Her USC team might have dropped five of its last six games, more than it lost all of last season, while the road ahead could be something of an uphill climb, with four of its final 10 games against top-12 teams.

But by no means, at 11-8, is coach Lindsay Gottlieb ready to wave the white flag on USC’s season or its NCAA tournament hopes. Quite the contrary, in fact.

“There’s a ton of season left,” Gottlieb said confidently Friday, two days before USC was set to face off with No. 7 Michigan in Ann Arbor. The Trojans had just fallen short against Michigan State 74-68, the night before.

“We know we’re right there,” the coach continued. “But right there isn’t good enough. We’re not satisfied with that. But for this team, if we continue to figure the things out that are keeping us from getting over the hump, you know, then we think that we can do some damage.”

It certainly seemed that way at the start of January, when the Trojans were 10-3 and appeared to have found some sort of stride without injured superstar JuJu Watkins. But the void she’d left in USC’s lineup became particularly noticeable in the new year, as a blowout loss to UCLA, the largest defeat of Gottlieb’s tenure, left USC reeling. Sophomore wing Kennedy Smith went down with an injury after that, and USC blew a fourth-quarter lead to Oregon a few nights later. In three of their next four games — against Minnesota, Maryland and Michigan State — USC failed in some fashion to deliver down the stretch.

Yet none of those losses, Gottlieb points out, has been all that detrimental to the Trojans’ tournament resume. Not yet, at least. USC still sits at No. 25 in the NET rankings, thanks to its grueling nonconference schedule to start the season. The Trojans are 9-1 in games against Quad 2, 3 and 4 opponents, although they are 2-7 against top-tier opponents currently ranked as Quad 1.

That trend can’t hold if USC hopes to make the NCAA tournament for the fourth consecutive season under Gottlieb, a streak that USC’s women’s basketball program hasn’t matched since Cheryl Miller walked the sideline. But following Sunday’s matchup with Michigan, USC will have to contend with another top-10 team when Iowa comes to Galen Center.

The schedule should get easier after that, with matchups through February against Rutgers (9-10), Northwestern (8-11), Indiana (11-9) and Penn State (7-13), all of which rank in the bottom third of the conference. Yet the margin for error through that stretch, considering USC’s eight losses, is razor thin.

“Our whole mindset is only looking forward,” guard Kara Dunn said. “We have so many opportunities ahead to turn things around.”

Most of those opportunities of late have been on account of Dunn, who has been dynamic since the start of the new year. She’s averaging more than 24 points over USC’s last five.
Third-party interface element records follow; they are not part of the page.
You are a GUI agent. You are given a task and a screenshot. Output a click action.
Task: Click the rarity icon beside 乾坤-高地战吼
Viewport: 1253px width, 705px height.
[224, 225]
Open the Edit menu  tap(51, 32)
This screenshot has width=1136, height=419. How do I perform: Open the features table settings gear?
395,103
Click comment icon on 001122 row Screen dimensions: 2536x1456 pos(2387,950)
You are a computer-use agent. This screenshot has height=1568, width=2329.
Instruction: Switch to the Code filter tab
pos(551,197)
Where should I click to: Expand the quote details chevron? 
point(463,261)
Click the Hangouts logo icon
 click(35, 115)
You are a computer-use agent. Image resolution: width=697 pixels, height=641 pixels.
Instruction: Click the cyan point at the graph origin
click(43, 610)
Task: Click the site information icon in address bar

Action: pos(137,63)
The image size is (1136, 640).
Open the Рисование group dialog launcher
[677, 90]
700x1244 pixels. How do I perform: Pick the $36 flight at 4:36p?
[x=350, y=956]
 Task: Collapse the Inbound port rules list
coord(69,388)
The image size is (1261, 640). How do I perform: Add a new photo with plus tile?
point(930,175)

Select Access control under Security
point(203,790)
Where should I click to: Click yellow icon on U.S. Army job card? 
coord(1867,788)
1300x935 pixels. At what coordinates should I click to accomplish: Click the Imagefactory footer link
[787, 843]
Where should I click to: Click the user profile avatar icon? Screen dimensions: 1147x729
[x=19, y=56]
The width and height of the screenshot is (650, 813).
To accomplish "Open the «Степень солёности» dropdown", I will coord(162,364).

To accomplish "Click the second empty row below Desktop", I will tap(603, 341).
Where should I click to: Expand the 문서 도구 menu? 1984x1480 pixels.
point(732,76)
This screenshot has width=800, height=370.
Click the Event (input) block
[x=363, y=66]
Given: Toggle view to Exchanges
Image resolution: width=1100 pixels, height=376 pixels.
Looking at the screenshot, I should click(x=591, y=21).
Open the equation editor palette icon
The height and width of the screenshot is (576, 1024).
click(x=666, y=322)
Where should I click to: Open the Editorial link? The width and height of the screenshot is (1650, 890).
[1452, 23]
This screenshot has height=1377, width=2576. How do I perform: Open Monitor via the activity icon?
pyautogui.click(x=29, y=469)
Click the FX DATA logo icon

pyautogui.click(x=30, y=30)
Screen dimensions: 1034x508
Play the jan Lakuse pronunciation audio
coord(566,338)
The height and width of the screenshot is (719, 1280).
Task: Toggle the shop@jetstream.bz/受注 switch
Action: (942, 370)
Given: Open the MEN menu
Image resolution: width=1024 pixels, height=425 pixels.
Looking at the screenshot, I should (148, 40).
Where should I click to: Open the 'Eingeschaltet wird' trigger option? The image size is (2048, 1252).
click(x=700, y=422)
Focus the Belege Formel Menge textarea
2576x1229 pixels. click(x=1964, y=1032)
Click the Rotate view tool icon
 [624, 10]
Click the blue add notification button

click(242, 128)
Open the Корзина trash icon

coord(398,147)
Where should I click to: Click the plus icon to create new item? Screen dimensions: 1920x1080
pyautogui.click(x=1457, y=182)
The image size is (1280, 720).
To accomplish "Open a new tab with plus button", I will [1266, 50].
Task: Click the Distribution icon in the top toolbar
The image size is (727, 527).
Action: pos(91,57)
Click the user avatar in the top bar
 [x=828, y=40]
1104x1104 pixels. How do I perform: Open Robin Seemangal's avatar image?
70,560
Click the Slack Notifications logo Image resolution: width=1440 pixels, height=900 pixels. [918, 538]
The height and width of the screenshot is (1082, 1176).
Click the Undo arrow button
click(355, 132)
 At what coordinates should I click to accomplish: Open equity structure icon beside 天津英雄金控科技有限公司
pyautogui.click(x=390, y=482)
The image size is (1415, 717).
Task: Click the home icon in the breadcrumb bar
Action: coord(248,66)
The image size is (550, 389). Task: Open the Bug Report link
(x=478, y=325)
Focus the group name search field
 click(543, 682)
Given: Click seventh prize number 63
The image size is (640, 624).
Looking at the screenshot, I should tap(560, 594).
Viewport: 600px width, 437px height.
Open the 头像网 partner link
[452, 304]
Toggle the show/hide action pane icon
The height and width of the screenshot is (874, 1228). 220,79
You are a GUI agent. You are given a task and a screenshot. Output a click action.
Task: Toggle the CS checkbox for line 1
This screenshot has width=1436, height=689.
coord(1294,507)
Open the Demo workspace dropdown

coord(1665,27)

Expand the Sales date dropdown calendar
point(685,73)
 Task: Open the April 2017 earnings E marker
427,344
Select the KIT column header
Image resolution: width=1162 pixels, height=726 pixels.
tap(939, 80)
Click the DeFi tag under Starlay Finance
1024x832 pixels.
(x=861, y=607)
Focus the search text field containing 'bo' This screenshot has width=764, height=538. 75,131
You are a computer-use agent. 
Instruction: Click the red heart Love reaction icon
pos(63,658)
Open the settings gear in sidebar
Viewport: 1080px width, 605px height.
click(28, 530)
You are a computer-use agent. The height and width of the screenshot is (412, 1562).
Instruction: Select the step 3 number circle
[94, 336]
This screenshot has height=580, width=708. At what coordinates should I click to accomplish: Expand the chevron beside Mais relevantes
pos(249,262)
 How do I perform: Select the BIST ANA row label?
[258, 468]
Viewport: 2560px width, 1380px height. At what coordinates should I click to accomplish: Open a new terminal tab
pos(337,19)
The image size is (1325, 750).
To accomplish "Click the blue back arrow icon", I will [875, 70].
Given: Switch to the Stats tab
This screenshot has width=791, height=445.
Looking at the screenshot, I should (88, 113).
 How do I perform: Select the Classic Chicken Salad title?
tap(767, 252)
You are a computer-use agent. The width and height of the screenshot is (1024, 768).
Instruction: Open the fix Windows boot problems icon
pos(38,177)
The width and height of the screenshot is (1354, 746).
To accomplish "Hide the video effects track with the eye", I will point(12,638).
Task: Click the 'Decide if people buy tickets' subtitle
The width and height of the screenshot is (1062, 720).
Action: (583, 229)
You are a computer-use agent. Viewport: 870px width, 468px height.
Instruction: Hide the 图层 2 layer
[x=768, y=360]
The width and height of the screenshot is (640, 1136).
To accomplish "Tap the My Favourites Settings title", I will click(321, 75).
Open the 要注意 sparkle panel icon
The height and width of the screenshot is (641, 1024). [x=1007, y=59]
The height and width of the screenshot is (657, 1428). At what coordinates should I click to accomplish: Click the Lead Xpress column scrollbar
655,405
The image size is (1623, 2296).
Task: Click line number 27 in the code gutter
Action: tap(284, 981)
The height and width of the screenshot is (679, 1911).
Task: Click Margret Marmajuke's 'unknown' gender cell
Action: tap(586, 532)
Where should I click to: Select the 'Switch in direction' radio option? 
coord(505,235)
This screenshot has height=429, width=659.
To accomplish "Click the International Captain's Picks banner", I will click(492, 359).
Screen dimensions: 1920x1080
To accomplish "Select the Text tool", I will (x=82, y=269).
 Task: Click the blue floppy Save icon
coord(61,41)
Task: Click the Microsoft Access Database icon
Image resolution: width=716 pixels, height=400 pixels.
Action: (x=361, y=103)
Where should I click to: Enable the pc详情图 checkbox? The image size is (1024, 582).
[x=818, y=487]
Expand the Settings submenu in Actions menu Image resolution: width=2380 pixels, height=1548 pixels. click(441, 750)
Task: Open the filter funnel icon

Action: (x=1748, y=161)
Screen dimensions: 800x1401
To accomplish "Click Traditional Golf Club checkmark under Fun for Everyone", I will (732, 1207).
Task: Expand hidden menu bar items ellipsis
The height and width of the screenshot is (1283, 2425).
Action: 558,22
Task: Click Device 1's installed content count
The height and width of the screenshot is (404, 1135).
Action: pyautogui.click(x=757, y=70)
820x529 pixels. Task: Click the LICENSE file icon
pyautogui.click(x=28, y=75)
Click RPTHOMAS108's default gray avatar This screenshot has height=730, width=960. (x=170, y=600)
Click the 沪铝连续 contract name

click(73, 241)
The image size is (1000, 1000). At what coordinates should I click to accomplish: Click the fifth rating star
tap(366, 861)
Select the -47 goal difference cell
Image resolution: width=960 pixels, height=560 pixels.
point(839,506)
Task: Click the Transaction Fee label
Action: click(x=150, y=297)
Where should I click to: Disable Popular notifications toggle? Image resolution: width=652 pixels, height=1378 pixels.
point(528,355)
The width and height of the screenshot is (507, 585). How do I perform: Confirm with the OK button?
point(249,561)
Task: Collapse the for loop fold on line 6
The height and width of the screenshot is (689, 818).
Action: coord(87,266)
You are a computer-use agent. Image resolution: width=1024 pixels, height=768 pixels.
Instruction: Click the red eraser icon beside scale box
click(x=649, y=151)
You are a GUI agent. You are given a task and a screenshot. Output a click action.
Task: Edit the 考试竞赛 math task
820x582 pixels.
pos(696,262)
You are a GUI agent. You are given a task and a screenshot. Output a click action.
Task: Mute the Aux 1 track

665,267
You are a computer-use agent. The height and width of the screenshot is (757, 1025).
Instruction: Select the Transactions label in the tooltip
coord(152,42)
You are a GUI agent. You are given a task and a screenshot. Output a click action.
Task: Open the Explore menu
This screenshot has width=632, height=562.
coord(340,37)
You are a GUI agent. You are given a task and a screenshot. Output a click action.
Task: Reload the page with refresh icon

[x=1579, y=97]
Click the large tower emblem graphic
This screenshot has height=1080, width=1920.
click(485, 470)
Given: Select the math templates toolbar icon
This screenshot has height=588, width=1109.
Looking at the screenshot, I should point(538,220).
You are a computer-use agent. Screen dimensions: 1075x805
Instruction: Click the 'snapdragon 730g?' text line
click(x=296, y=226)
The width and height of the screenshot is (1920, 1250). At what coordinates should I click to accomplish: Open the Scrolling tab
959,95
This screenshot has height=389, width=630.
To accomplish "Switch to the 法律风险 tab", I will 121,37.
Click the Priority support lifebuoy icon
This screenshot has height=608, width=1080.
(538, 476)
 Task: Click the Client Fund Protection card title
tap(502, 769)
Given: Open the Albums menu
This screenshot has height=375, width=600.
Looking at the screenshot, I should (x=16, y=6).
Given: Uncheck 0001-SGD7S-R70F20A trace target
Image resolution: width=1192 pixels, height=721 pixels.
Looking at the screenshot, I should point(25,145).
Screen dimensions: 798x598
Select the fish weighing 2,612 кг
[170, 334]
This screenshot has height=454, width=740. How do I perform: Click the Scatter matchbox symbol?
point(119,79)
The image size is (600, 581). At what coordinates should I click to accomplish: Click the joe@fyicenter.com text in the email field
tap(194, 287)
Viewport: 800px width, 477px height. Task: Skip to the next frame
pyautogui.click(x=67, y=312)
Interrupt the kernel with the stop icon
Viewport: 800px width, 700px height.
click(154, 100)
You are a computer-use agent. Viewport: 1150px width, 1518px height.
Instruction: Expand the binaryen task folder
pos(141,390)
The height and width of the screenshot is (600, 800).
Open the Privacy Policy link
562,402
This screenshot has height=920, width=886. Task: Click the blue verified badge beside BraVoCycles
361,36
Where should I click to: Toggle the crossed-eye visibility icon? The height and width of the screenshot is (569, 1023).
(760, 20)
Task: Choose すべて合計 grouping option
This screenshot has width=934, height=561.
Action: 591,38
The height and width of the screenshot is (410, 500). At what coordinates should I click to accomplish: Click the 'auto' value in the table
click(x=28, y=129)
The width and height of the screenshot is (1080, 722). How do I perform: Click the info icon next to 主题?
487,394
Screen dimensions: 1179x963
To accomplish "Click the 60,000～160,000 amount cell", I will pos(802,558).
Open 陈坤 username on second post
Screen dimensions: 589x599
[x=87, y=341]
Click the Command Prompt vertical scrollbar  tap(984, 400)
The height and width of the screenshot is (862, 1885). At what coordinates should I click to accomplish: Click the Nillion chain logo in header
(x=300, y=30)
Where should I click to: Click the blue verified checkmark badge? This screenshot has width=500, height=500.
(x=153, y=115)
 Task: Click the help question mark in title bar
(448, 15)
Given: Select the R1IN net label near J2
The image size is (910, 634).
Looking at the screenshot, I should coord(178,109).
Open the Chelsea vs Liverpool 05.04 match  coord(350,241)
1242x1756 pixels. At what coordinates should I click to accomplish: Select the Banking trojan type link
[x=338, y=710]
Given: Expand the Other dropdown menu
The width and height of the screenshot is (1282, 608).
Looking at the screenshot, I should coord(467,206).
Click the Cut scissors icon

It was precisely the role she’d envisioned when she committed to Gottlieb and USC, in search of a more free-flowing, pro-style offense. But it would take some adjusting, similar to how it took time for transfer forward Kiki Iriafen to settle into the offense last season.

“I was just trying to find where I fit,” Dunn said.

USC guard Kara Dunn dribbles the ball up court during a game in December.

USC guard Kara Dunn has found her stride during the new year, averaging more than 24 points over their last five games.

(Ronaldo Bolanos / Los Angeles Times)

She found it just in time, with freshman Jazzy Davidson mired in a multi-game slump. Davidson has still been one of the best freshmen in college basketball this season, but she’s shooting only 38% from the field this season. Smith, the Trojans’ third-leading scorer, has been even streakier at 35%. Both have struggled especially from the three-point line in recent games, shooting a combined four of 26 over their last three games.

Fortunately for USC, Dunn has stepped up from deep in their absence, hitting 44% of her three-point attempts over the last four to keep the Trojans afloat on offense. Against Purdue, in USC’s only win in January, Dunn dropped a season-high 29.

“I’m really just remembering who I am and who I was previously,” Dunn said. “I’m used to scoring in high numbers.”

USC will need her contributions to continue if it hopes to make any noise come March. There’s little Gottlieb can do now about the limitations in USC’s frontcourt, which has relied all season on a four-way rotation at center. But Davidson continues to make progress in her first season, while Dunn’s emergence has helped take pressure off the Trojans’ impressive freshman.

As Gottlieb gathered her team for a meeting on Friday, she urged her players to learn from the hard lessons of the last three weeks. Now was no time to sound any alarm bells, she assured, with hopes that they stick together from here.

“The only way through a storm is not to pull off of the road,” Gottlieb said, “but to keep going through it.”